[DATASET ENTRIES — start]

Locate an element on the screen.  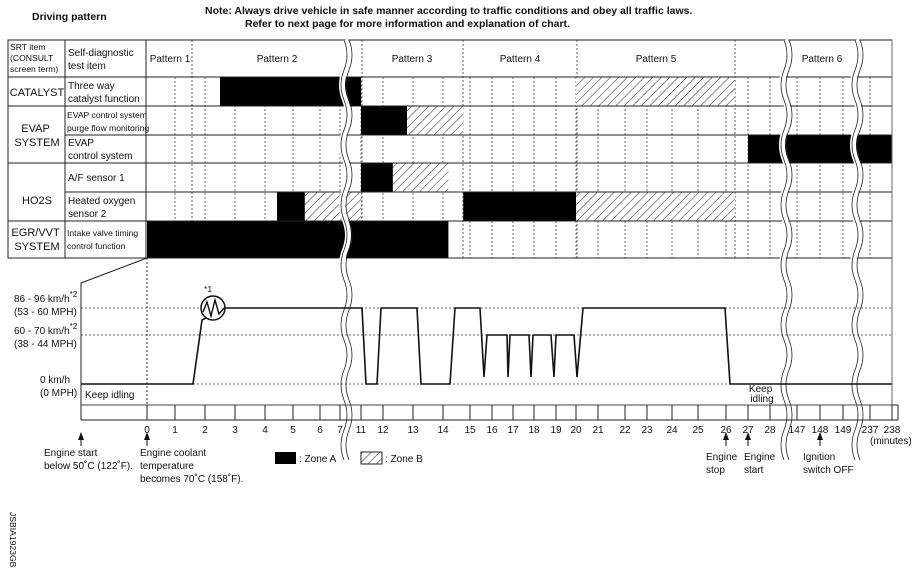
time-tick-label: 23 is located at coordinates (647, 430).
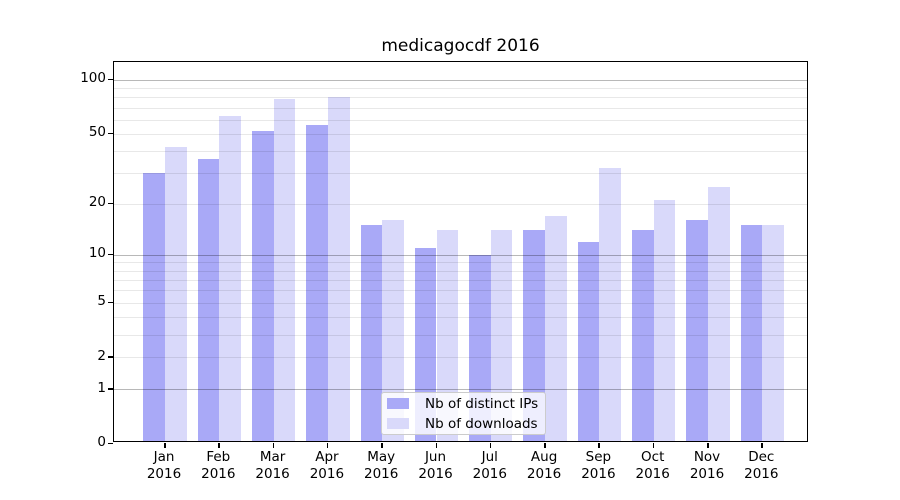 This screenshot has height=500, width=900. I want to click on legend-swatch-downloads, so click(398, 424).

[DATASET ENTRIES — finish]
[DATASET ENTRIES — start]

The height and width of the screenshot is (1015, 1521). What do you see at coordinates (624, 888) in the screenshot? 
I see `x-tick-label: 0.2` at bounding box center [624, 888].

[DATASET ENTRIES — finish]
[DATASET ENTRIES — start]

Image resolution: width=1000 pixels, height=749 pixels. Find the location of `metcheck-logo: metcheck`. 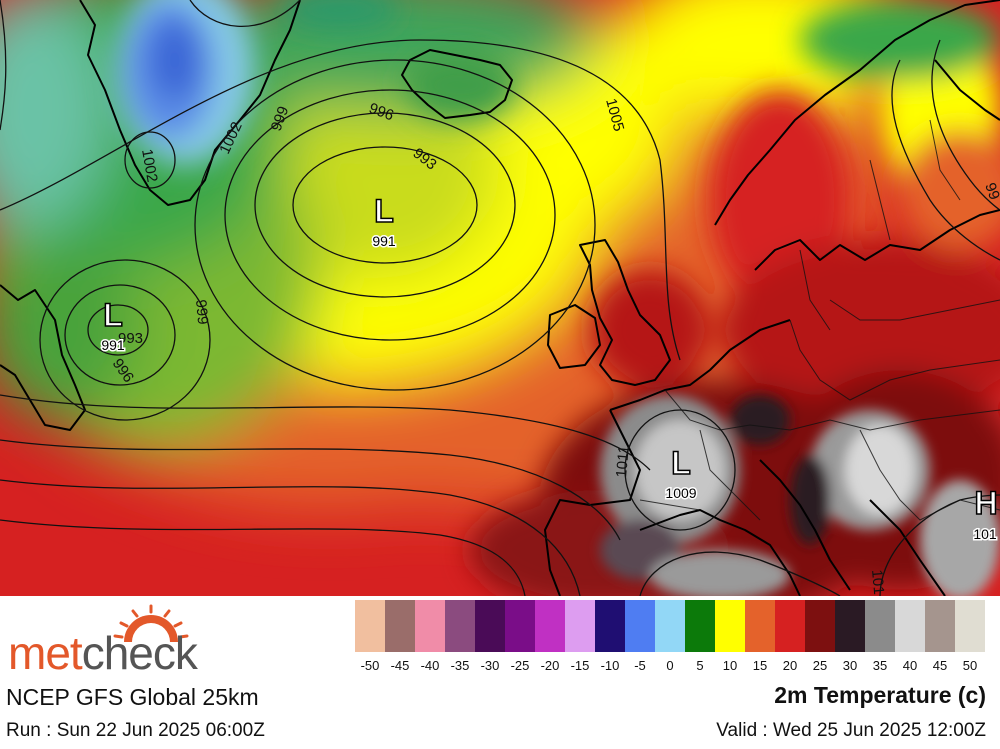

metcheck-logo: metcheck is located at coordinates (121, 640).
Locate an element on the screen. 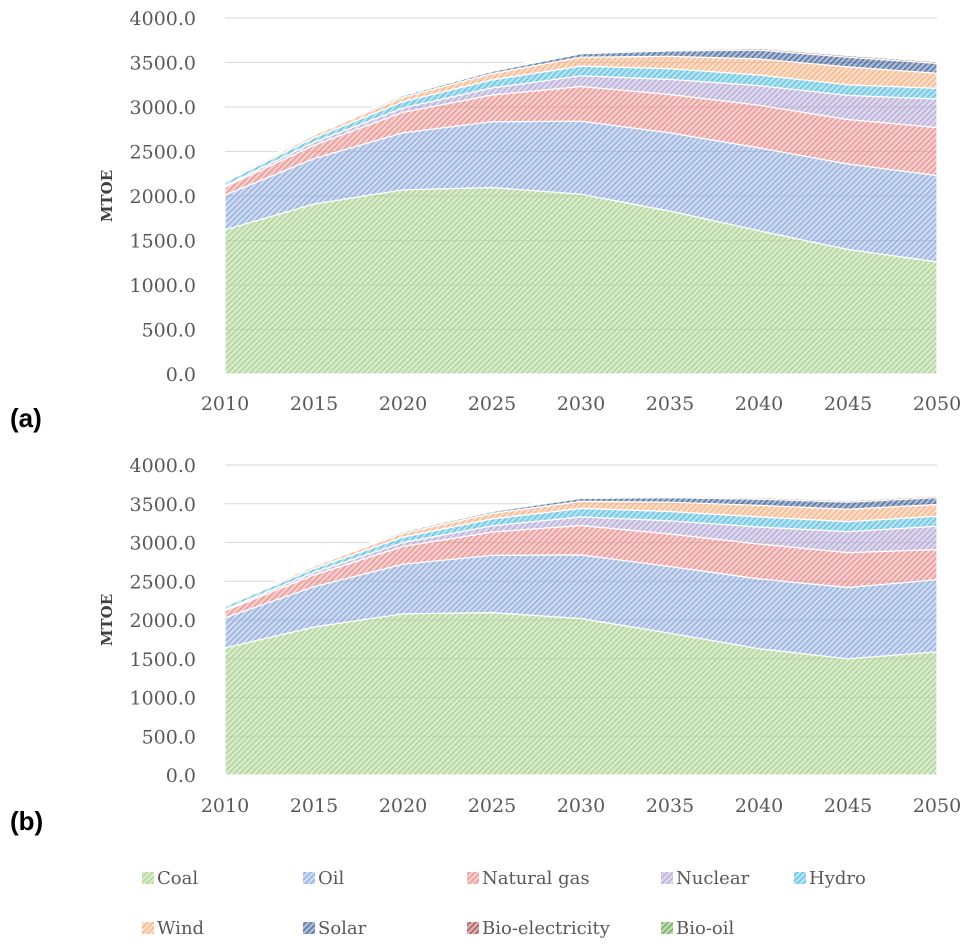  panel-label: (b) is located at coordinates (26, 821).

[DATASET ENTRIES — finish]

PROBLEM TO WORK ON:
Repeat the part that opens with the line containing "The height and" and closes with the line containing "center [624, 888].", both included, copying those items and nothing else.

TASK RESULT:
The height and width of the screenshot is (1015, 1521). What do you see at coordinates (624, 888) in the screenshot? 
I see `x-tick-label: 0.2` at bounding box center [624, 888].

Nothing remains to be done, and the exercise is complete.